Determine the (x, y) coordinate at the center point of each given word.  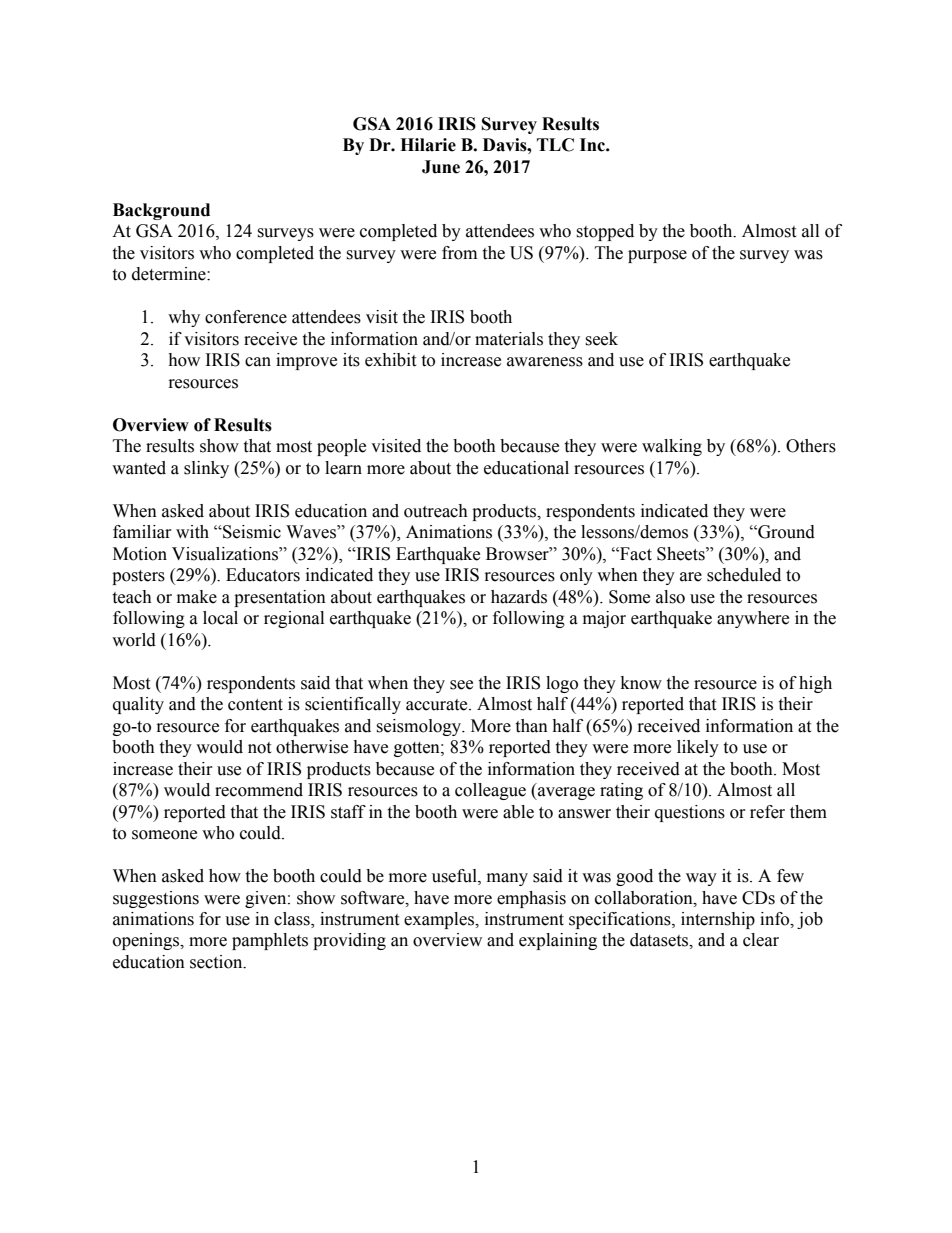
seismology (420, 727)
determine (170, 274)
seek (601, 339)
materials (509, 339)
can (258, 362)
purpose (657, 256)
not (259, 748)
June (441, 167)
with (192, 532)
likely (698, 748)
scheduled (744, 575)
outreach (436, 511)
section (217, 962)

---

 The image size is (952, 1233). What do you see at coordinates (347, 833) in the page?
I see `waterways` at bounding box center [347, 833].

[Written request]
Put only the records that open with the line containing "seek (601, 339)" and close with the line containing "section (217, 962)" into a two-column CSV headed word and center. Use one row per record, enclose each field in quotes, and replace any line breaks with spaces.

[Response]
word,center
"seek","(601, 339)"
"materials","(509, 339)"
"can","(258, 362)"
"purpose","(657, 256)"
"not","(259, 748)"
"June","(441, 167)"
"with","(192, 532)"
"likely","(698, 748)"
"scheduled","(744, 575)"
"outreach","(436, 511)"
"section","(217, 962)"